/ip dns servers= (cache) - how are multiple servers used?

This question does not have a clear answer from mikrotik (and the manual has very little data on /ip dns , and does not specifically address this important question):

With this setting how does rOS use the multiple DNS servers? (ie equal weight? failover? ratio?):
/ip dns set allow-remote-requests=yes servers=8.8.4.4,1.1.1.1,4.2.2.1

ie im using ros dns cacheing to speed up my clients (ie 192.168.1.0/24) DNS queries. But how does ROS use those 3x DNS servers?

In this thread, the answer from a MT rep seemed to be fail-over: http://forum.mikrotik.com/t/dns-utilization/93252/1

however, when i look at my traffic flow data for just DNS queries from the mikrotik (ros 6.42.7), im seeing Equal weight (ie spread across the 3x), so how does ros DNS handle if a single dns server is down? do 33% of requests now fail? (see my image below based on 16hours of data, it could just be luck that it appears to be equal weight / 33% per DNS Server of 3x , but this is why we need a solid answer)

We need more info on this , ideally added to the manual (and from mikrotik offical , so we can stop guessing on this pretty important service).

> **Source excerpt**
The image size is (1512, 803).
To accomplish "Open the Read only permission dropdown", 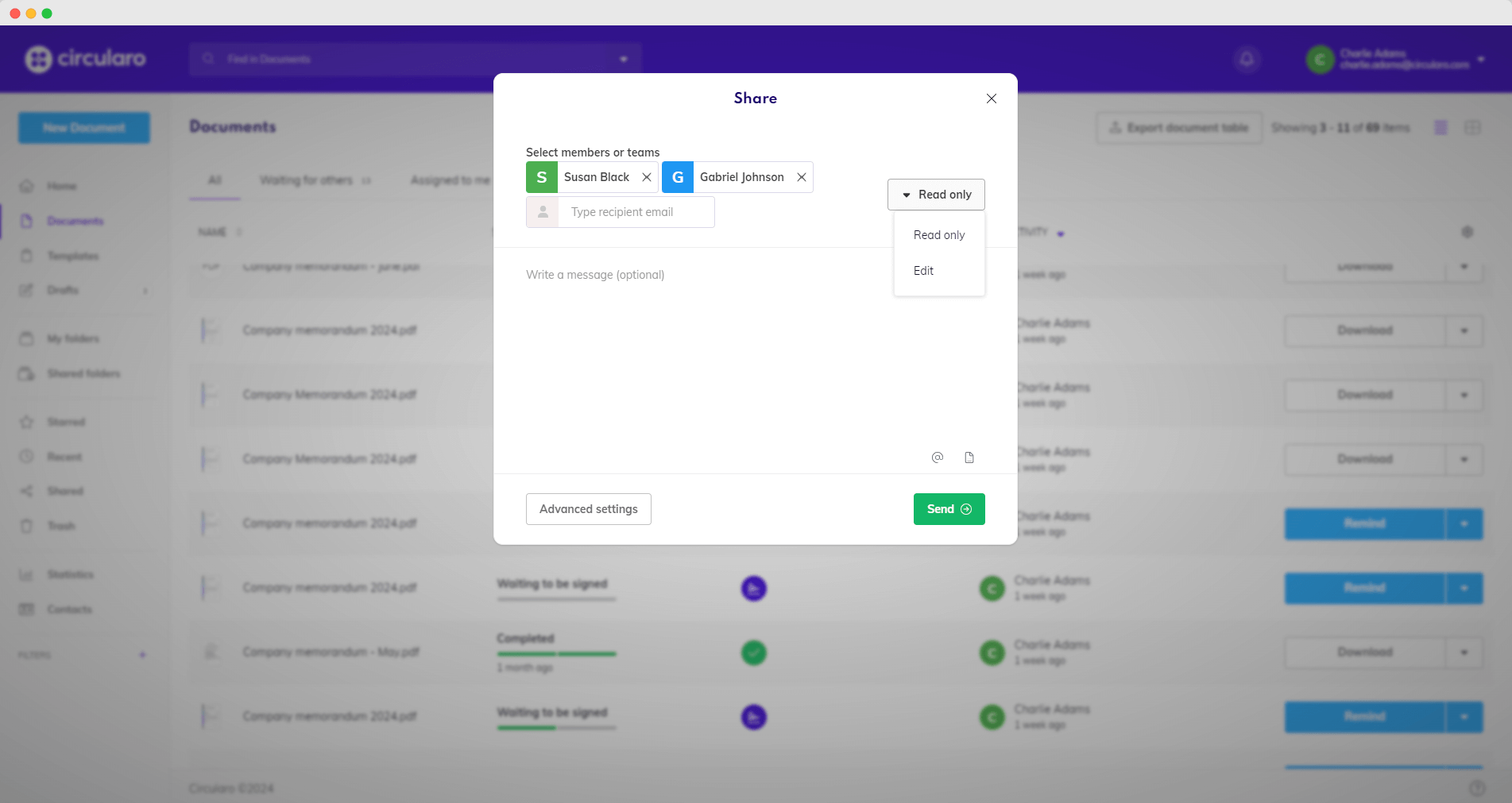I will tap(936, 195).
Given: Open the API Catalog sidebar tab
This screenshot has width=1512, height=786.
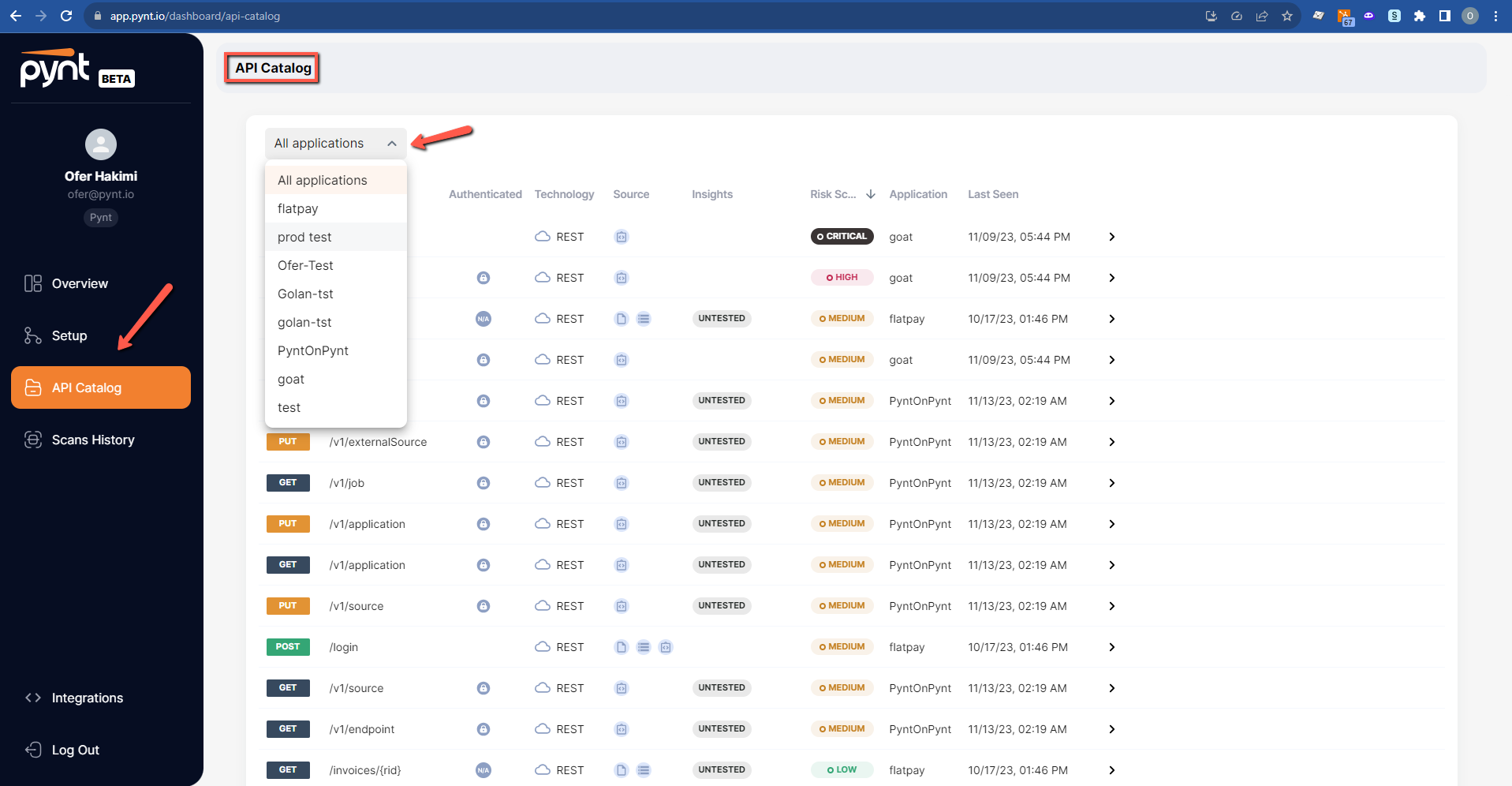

> **Given problem**
Please pull out, word for word, the passage of the forum post on MikroTik DNS servers starting with "ie im using" and going on through "a solid answer)".

> **Final answer**
ie im using ros dns cacheing to speed up my clients (ie 192.168.1.0/24) DNS queries. But how does ROS use those 3x DNS servers?

In this thread, the answer from a MT rep seemed to be fail-over: http://forum.mikrotik.com/t/dns-utilization/93252/1

however, when i look at my traffic flow data for just DNS queries from the mikrotik (ros 6.42.7), im seeing Equal weight (ie spread across the 3x), so how does ros DNS handle if a single dns server is down? do 33% of requests now fail? (see my image below based on 16hours of data, it could just be luck that it appears to be equal weight / 33% per DNS Server of 3x , but this is why we need a solid answer)